→ Task data:
######
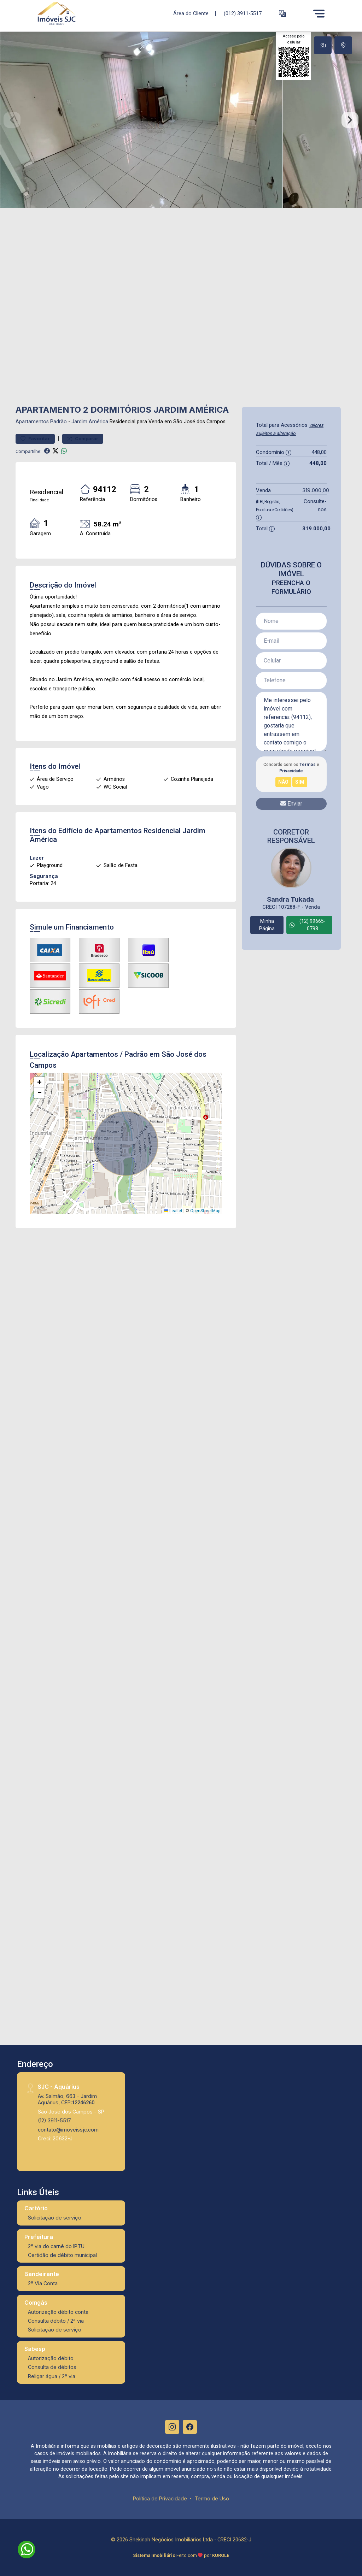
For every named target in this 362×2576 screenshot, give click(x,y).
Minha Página (267, 924)
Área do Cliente (191, 13)
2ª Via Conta (43, 2283)
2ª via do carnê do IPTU (56, 2246)
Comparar (82, 438)
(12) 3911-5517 (54, 2120)
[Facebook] (190, 2427)
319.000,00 (315, 490)
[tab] (323, 45)
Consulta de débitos (52, 2367)
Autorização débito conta (58, 2312)
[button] (282, 13)
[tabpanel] (181, 120)
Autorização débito (51, 2358)
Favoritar (35, 438)
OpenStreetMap (205, 1210)
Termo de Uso (211, 2498)
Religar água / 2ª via (51, 2376)
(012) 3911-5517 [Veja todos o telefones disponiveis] (243, 14)
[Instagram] (172, 2427)
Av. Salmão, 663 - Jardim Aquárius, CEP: (67, 2099)
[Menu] (319, 13)
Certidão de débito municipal (62, 2255)
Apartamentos (32, 422)
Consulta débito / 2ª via (56, 2321)
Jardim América (89, 422)
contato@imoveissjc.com (68, 2130)
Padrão (58, 422)
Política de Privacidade (160, 2498)
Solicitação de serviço (54, 2218)
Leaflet (173, 1210)
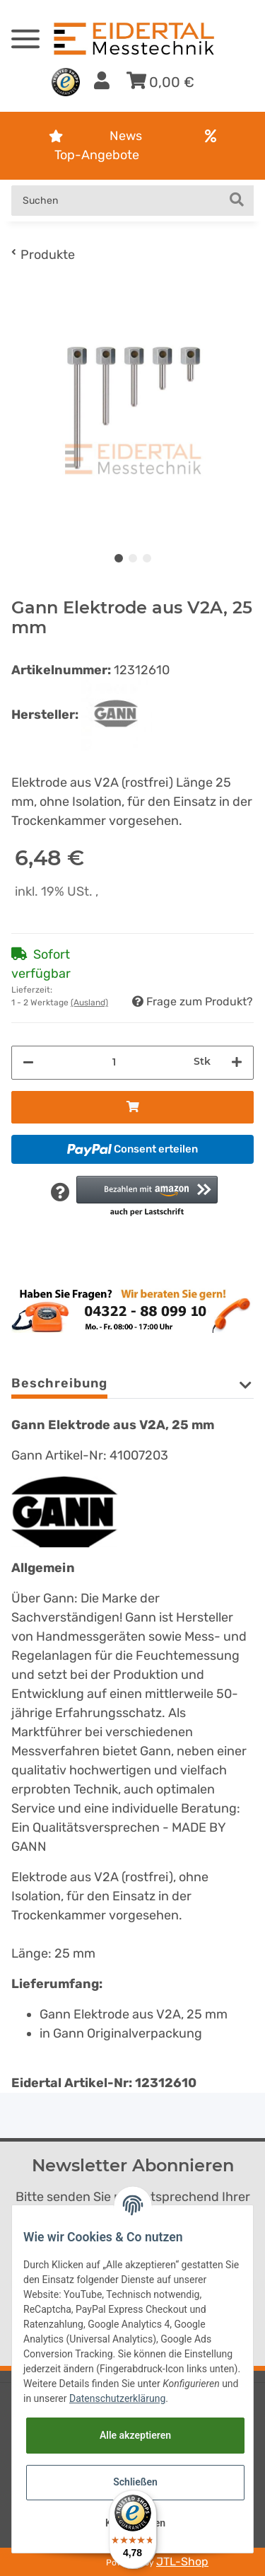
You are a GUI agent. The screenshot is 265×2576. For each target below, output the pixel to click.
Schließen (135, 2482)
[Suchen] (115, 200)
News (126, 136)
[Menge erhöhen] (236, 1062)
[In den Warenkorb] (132, 1107)
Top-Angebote (96, 155)
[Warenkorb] (160, 82)
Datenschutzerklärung (117, 2398)
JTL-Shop (182, 2561)
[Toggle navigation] (25, 33)
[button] (102, 82)
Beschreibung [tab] (59, 1383)
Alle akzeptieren (135, 2435)
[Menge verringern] (28, 1062)
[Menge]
######
Copy out every line of the listing above word for word, leaving out the pictures.

→ Worked solution:
For every named target in this 362×2576 screenshot, give click(x,y).
Minha Página (267, 924)
Área do Cliente (191, 13)
2ª Via Conta (43, 2283)
2ª via do carnê do IPTU (56, 2246)
Comparar (82, 438)
(12) 3911-5517 (54, 2120)
[Facebook] (190, 2427)
319.000,00 (315, 490)
[tab] (323, 45)
Consulta de débitos (52, 2367)
Autorização débito conta (58, 2312)
[button] (282, 13)
[tabpanel] (181, 120)
Autorização débito (51, 2358)
Favoritar (35, 438)
OpenStreetMap (205, 1210)
Termo de Uso (211, 2498)
Religar água / 2ª via (51, 2376)
(012) 3911-5517 [Veja todos o telefones disponiveis] (243, 14)
[Instagram] (172, 2427)
Av. Salmão, 663 - Jardim Aquárius, CEP: (67, 2099)
[Menu] (319, 13)
Certidão de débito municipal (62, 2255)
Apartamentos (32, 422)
Consulta débito / 2ª via (56, 2321)
Jardim América (89, 422)
contato@imoveissjc.com (68, 2130)
Padrão (58, 422)
Política de Privacidade (160, 2498)
Solicitação de serviço (54, 2218)
Leaflet (173, 1210)
You are a GUI agent. The screenshot is 265×2576. For each target below, output the pixel to click.
Schließen (135, 2482)
[Suchen] (115, 200)
News (126, 136)
[Menge erhöhen] (236, 1062)
[In den Warenkorb] (132, 1107)
Top-Angebote (96, 155)
[Warenkorb] (160, 82)
Datenschutzerklärung (117, 2398)
JTL-Shop (182, 2561)
[Toggle navigation] (25, 33)
[button] (102, 82)
Beschreibung [tab] (59, 1383)
Alle akzeptieren (135, 2435)
[Menge verringern] (28, 1062)
[Menge]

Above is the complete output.